(Work to complete) Each line from the one containing "You are a computer-use" through the last line of the material below is to be transcribed exactly, with nothing else included.
Entries provided below:
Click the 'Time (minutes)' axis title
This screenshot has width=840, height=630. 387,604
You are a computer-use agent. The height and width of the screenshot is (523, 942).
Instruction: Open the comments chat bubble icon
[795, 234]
End of Entries provided.
(Written reply)
You are a computer-use agent. The height and width of the screenshot is (523, 942).
Instruction: Open the comments chat bubble icon
[795, 234]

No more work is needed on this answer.